◆ **EXTRAIT DU TEXTE**:
+++
Édition du 31 mai 2004 / volume 38, numéro 31
 
  Professeur-étudiant en Irak
André Poupart, conseiller constitutionnel pour les Kurdes

André Poupart

André Poupart, professeur honoraire à la Faculté de droit, a pris sa retraite en 1997. Cependant, loin de chômer, il a depuis embrassé une seconde carrière, celle d’étudiant en histoire du droit musulman et de conseiller constitutionnel en Irak.

La filière irakienne s’est véritablement ouverte pour M. Poupart en 2001, lorsque l’Institut kurde de Paris l’invite au Kurdistan afin qu’il y donne des conférences sur le fédéralisme, l’organisation professionnelle du barreau et la réforme du Code civil. À ce moment, non seulement le professeur de droit possède une solide connaissance du droit civil et du droit constitutionnel, mais ses études récentes en droit musulman lui ont apporté une perspective culturelle et historique de l’Irak qui s’avérera précieuse.

Lorsqu’il met les pieds au Kurdistan, il découvre un pays relativement moderne et une classe politique avide d’apprendre ce qui se fait ailleurs. Depuis la fin de la guerre du Golfe, en 1991, les Kurdes bénéficient d’une relative autonomie qui leur a permis d’élire une assemblée nationale, de relancer leurs universités, de reloger les habitants des 4000 villages détruits pendant l’opération d’extermination Anfal à la fin des années 80 et de rétablir la sécurité sur leur territoire, dans le nord irakien.

«La société kurde est aujourd’hui une société moderne, qui a admirablement su tirer parti de l’autonomie acquise en 1991», relate le professeur Poupart, qui se rappelle aussi les canons des chars d’assaut postés agressivement aux frontières du Kurdistan, comme si Saddam Hussein rappelait aux Kurdes la fragilité de leur statut.

De haut en bas : Un père et son fils visitent le tombeau de Barzani, "père" des Kurdes. - Au loin, l’Irak puis, plus proche de nous, la Syrie. - Entre les deux, le Tigre. - M. Poupart en compagnie de sa femme, Anne Legaré, reçus par Massoud Barzani, président du Kurdistan d’Irak. - Quatre femmes kurdes - Les camions-citernes remplis de pétrole brut attendent à la frontière turque. La Turquie ouvrant ses frontières de manière capricieuse, il n’est pas rare de voir les camions alignés sur plus de 25 km.
+++
◆ **DONNÉES AFFICHÉES**:
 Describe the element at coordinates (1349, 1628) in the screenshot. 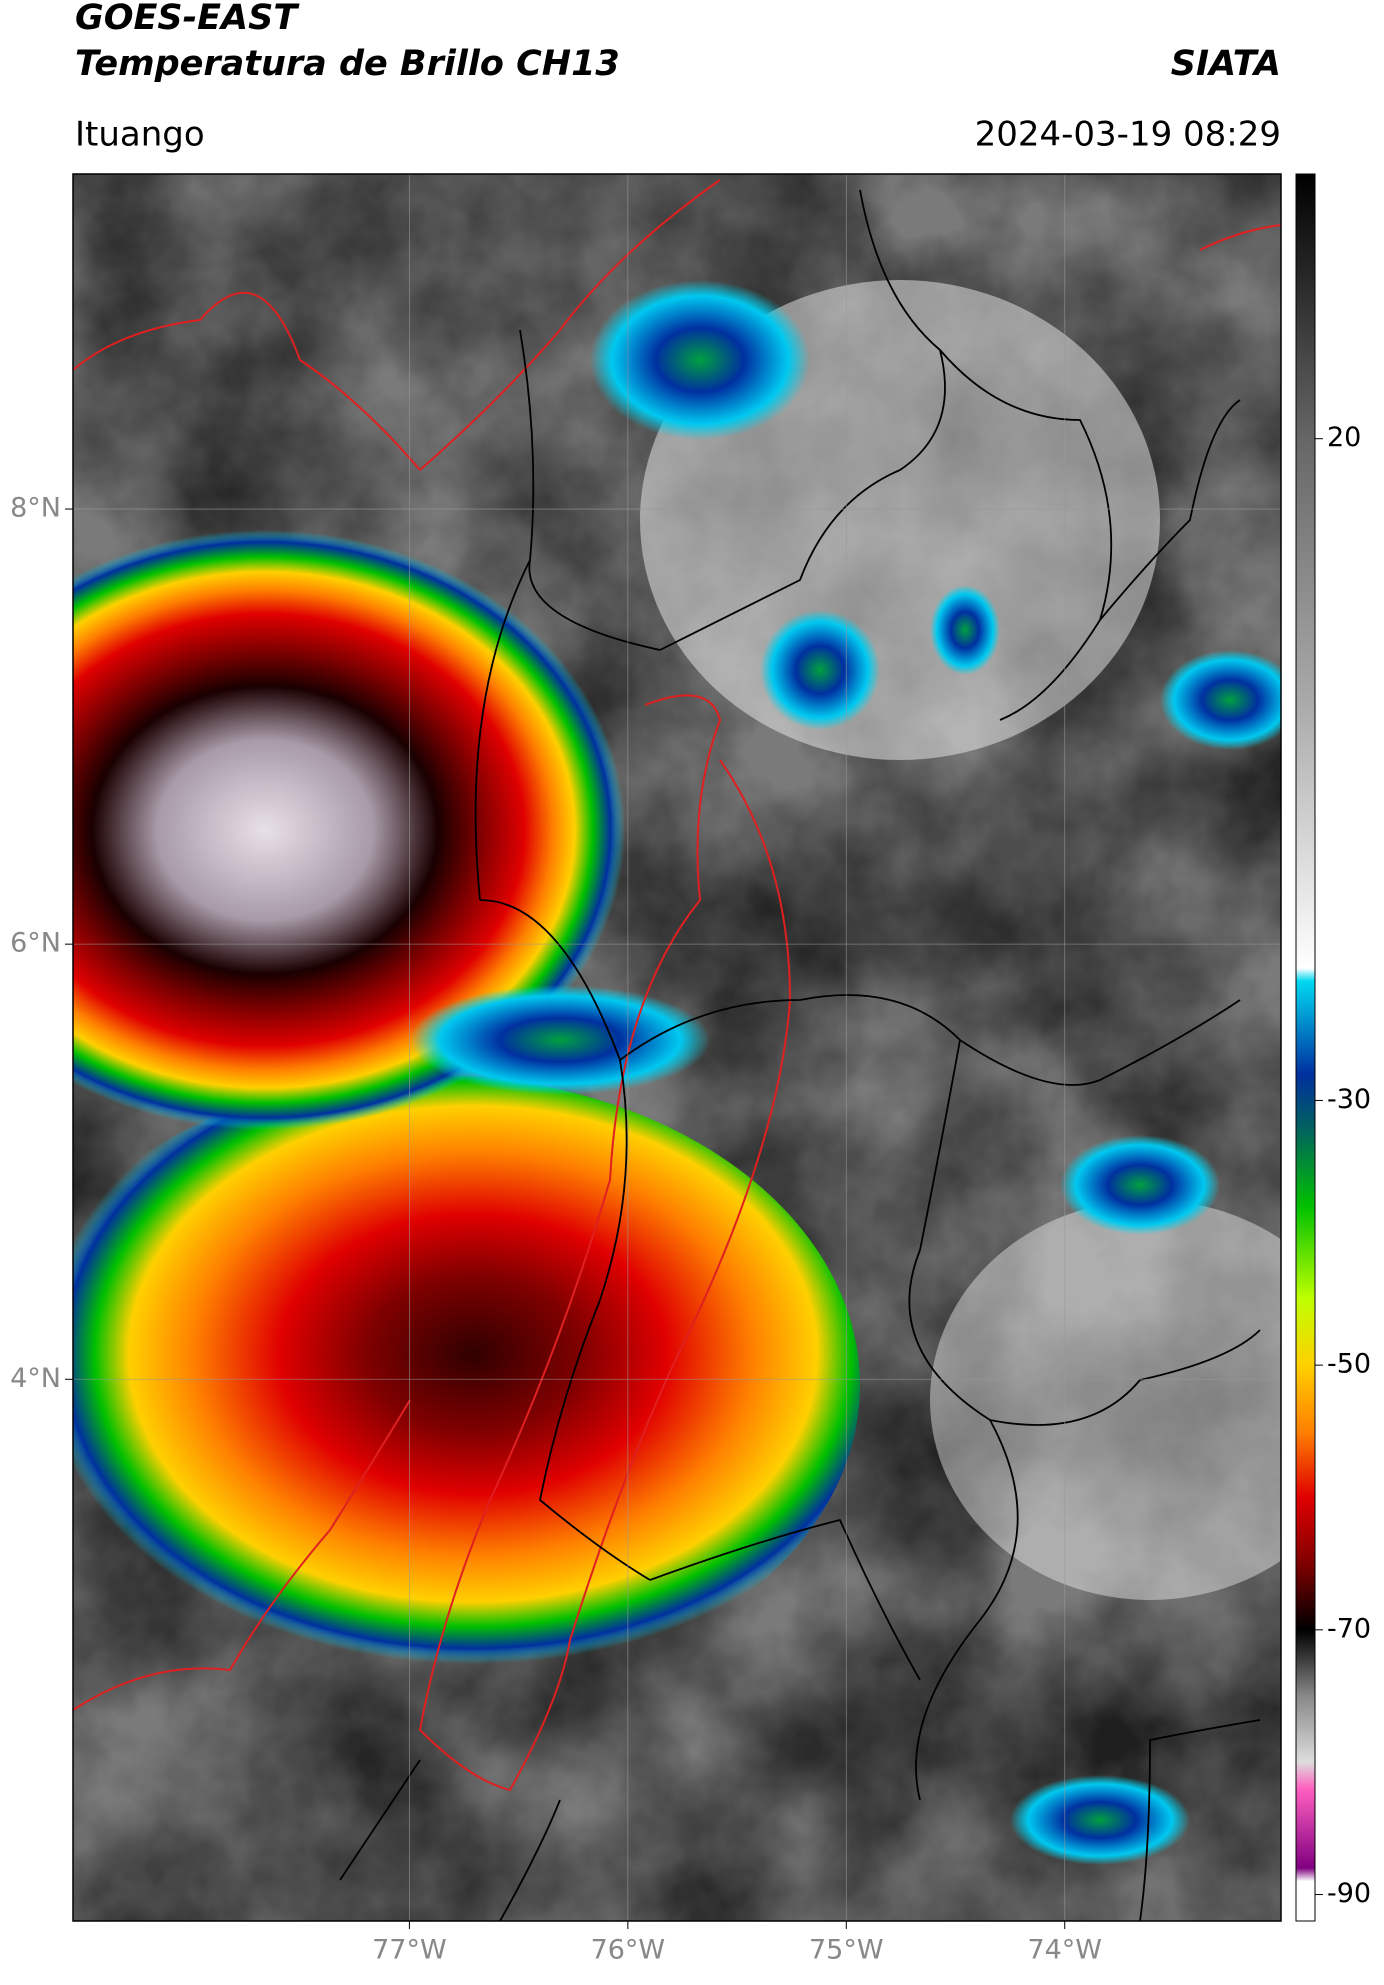

I see `colorbar-tick-label: -70` at that location.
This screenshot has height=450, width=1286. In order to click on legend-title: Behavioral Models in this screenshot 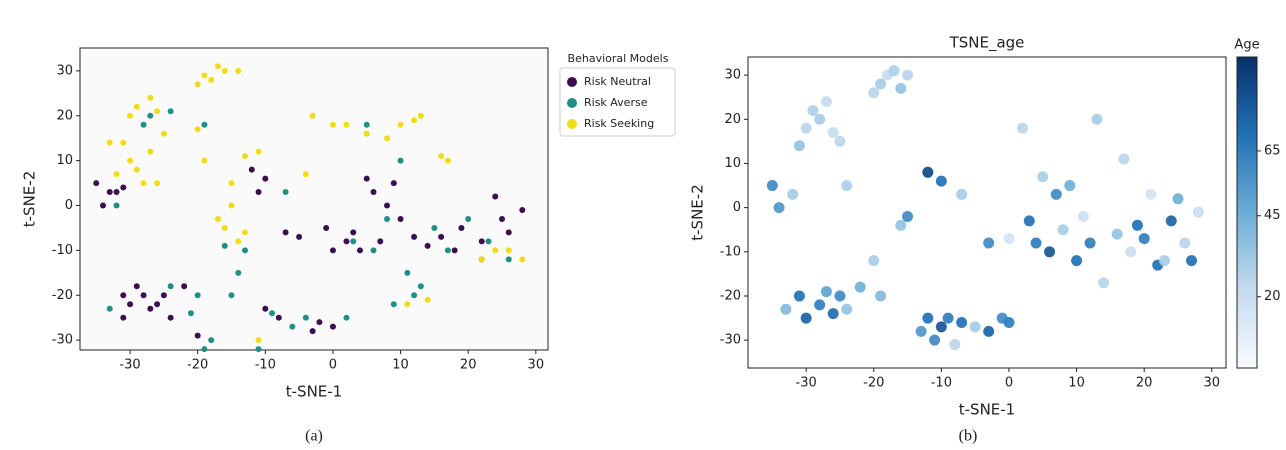, I will do `click(618, 58)`.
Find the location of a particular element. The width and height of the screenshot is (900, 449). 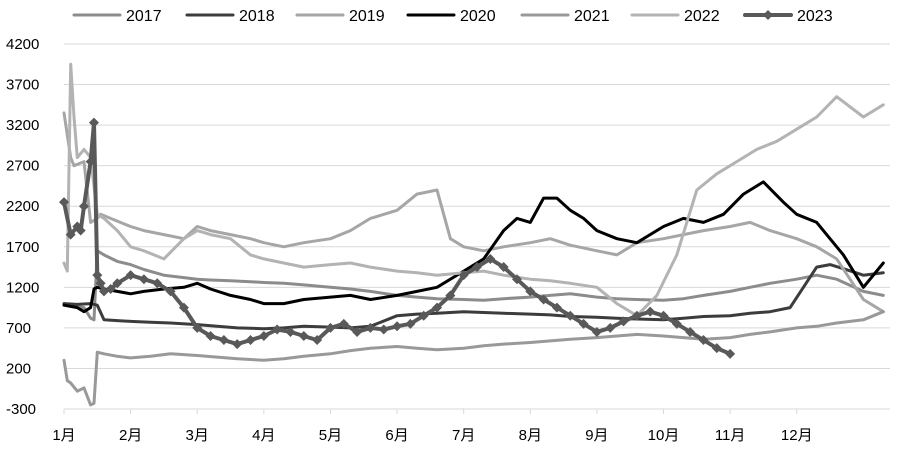

y-tick-label: 3200 is located at coordinates (22, 126).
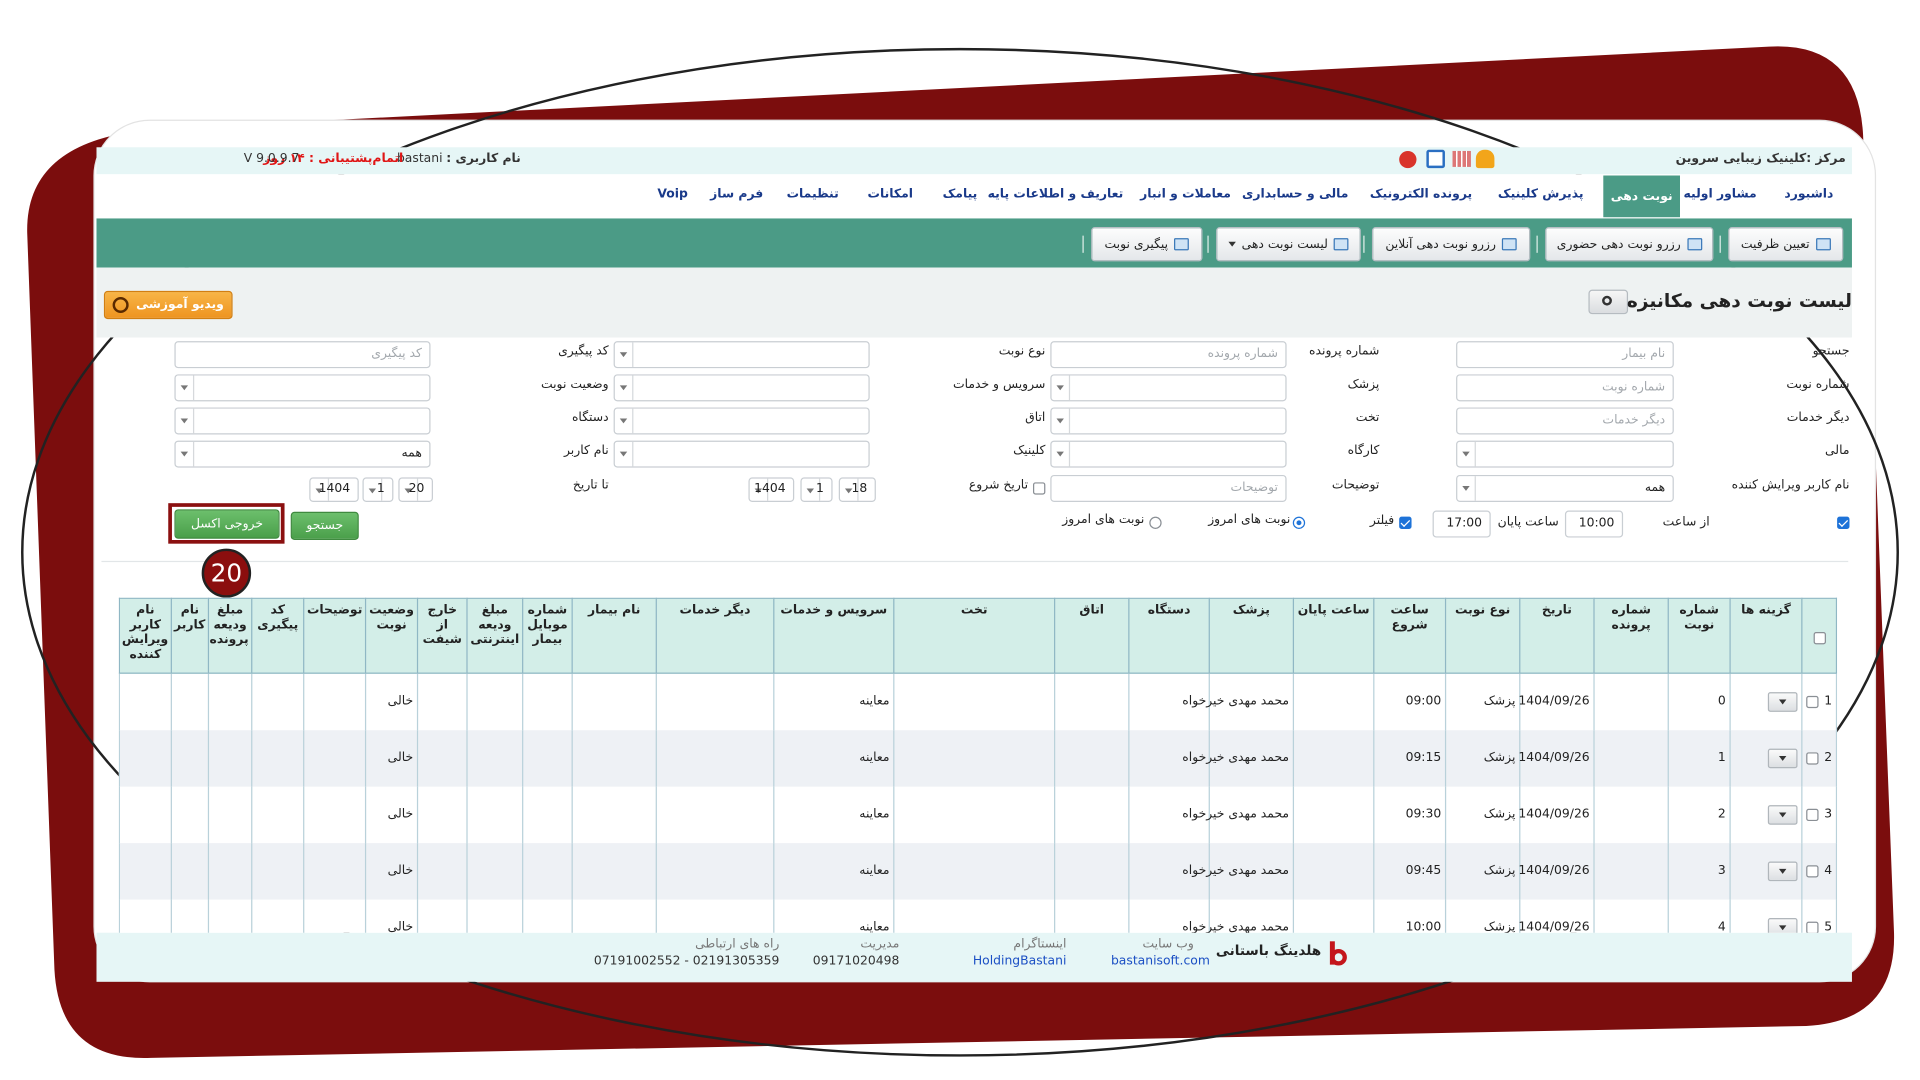 The image size is (1920, 1080). I want to click on filter-input: توضیحات, so click(1168, 488).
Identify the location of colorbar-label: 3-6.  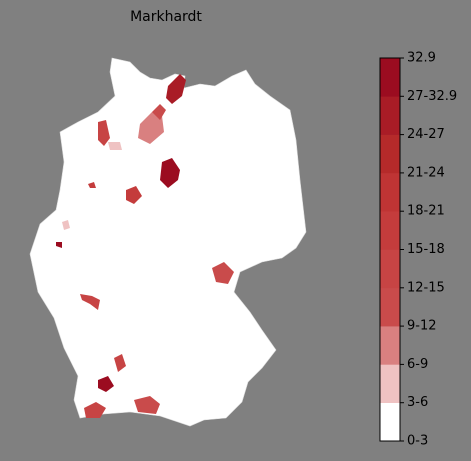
+++
◆ **CONSIGNES**:
1. Pour chacune des affirmations suivantes, dites si elle est conforme à l'article sur André Poupart. Répondez par oui ou par non, en citant les mots de l'article qui tranchent. (a) André Poupart a pris sa retraite en 1997. (b) C'est l'Institut kurde de Paris qui l'a invité au Kurdistan en 2001. (c) Les Kurdes disposent d'une relative autonomie depuis la fin des années 80.
2. Poursuivez l'article sur André Poupart en reprenant juste après sa dernière phrase.

◆ **RÉPONSES**:
1.
(a) Oui : « a pris sa retraite en 1997 ».
(b) Oui : « lorsque l’Institut kurde de Paris l’invite au Kurdistan ».
(c) Non : « Depuis la fin de la guerre du Golfe, en 1991, les Kurdes bénéficient d’une relative autonomie ».

2.
En décembre 2003, M. Poupart est de nouveau invité au Kurdistan. Le contexte a changé: Saddam Hussein n’est plus au pouvoir et le projet d’une nouvelle constitution irakienne, qui reconnaîtrait la nation kurde, est désormais envisageable. L’expertise de M. Poupart est rapidement mise à profit: les dirigeants kurdes veulent avoir son avis sur l’Agreement on Political Process, un accord signé un mois plus tôt par le chef irakien du conseil provisoire et par l’administrateur américain Paul Bremer. Ce document est crucial, car il contient les principes devant guider les gestes qui, ultérieurement, établiront le cadre politique du futur gouvernement irakien. Les Américains, rappelons-le, sont censés remettre le pouvoir aux Irakiens le 30 juin, selon une formule de transition devant aboutir à la tenue d’élections générales en 2005.

Le document de novembre, adopté du bout des lèvres de part et d’autre, préconise une forme de fédéralisme, certes, mais un fédéralisme à l’américaine, centralisateur, et selon M. Poupart «malmenant la spécificité irakienne».

Au Kurdistan, une lancinante question interpelle les experts: le projet officiel est-il ou non compatible avec les objectifs kurdes? Le gouvernement kurde a salué plusieurs volets du projet, dont celui qui accorde un droit d’«opting out» à son assemblée nationale. Mais d’autres revendications majeures sont restées inassouvies: la gestion des ressources naturelles, à commencer par le précieux pétrole et les revenus tirés de son exploitation, est placée entre les mains du pouvoir central. De plus, le statut de la ville de Kirkuk, qui fut victime sous Saddam Hussein d’un nettoyage ethnique, reste imprécis. Faisant la part des choses, les Kurdes ont tout de même apporté leur appui à l’entente.

Cependant, on le sait, le soutien des Kurdes ne suffit pas. Les chiites ont d’abord réagi froidement à l’accord, car, formant de 60 à 65 % de la population irakienne, ils rêvent non de partager mais de prendre le pouvoir. Ils sont convaincus que des élections libres leur apporteront le pouvoir. Et il ne faut pas oublier que les chiites désirent que la charia soit l’unique source de droit.

Pour M. Poupart, il ne fait aucun doute que les insurrections des dernières semaines, au sein de factions chiites mais aussi dans le triangle sunnite, constituent autant d’efforts des uns et des autres afin d’être en position de force lors de la passation des pouvoirs. Mais même cette passation des pouvoirs est aujourd’hui fragilisée devant les tentatives de faire dérailler tout le processus, comme en témoigne l’assassinat, le 17 mai, du président alors en exercice du conseil de gouvernement transitoire, Ezzedine Salim.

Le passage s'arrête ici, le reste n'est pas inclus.